▶ [Problem to work on]
Work out the count of lines in the entries below that include "will", and write only that count.

▶ [Exercise data]
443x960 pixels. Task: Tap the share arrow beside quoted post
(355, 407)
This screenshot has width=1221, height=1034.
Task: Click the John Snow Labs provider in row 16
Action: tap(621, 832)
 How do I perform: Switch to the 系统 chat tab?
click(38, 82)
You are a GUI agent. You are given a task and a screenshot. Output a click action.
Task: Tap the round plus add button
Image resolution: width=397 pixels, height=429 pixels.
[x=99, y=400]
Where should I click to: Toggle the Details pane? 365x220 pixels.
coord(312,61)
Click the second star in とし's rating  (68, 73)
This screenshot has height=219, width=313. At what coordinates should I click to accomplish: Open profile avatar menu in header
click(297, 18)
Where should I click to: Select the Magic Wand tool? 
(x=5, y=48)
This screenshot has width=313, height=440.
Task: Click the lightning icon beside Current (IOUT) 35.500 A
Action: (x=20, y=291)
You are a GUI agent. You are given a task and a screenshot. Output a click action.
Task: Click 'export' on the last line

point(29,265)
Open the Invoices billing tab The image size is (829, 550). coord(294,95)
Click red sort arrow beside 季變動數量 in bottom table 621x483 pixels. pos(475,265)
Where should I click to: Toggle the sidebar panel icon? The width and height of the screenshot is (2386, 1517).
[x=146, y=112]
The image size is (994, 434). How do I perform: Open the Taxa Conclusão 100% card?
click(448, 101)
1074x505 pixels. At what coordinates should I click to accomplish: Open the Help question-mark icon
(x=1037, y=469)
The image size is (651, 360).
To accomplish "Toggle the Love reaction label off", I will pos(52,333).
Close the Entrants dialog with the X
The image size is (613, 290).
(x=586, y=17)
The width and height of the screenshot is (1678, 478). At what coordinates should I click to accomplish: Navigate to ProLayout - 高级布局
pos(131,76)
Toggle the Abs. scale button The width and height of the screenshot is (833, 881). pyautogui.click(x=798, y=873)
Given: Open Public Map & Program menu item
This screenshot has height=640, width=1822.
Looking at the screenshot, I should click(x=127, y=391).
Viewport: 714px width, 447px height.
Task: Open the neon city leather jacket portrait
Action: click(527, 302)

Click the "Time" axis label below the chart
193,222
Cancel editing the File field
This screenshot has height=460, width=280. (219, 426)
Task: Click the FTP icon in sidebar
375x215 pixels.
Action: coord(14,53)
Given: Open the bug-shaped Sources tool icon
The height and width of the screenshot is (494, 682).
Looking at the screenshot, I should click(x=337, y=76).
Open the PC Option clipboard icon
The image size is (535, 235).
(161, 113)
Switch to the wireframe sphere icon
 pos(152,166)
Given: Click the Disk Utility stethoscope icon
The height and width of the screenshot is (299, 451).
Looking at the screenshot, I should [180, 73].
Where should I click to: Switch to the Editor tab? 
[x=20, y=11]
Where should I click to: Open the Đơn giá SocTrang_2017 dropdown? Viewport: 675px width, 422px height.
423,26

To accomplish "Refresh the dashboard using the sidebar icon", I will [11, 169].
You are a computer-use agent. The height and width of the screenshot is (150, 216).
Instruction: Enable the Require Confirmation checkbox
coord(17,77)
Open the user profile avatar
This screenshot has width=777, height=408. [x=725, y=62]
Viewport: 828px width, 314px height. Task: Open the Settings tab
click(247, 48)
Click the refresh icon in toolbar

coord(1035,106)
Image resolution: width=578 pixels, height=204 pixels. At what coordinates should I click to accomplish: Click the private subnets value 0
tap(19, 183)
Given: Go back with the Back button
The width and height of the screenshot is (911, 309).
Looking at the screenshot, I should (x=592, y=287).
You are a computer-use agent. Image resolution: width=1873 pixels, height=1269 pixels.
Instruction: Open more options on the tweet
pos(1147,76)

▶ [Response to this exercise]
2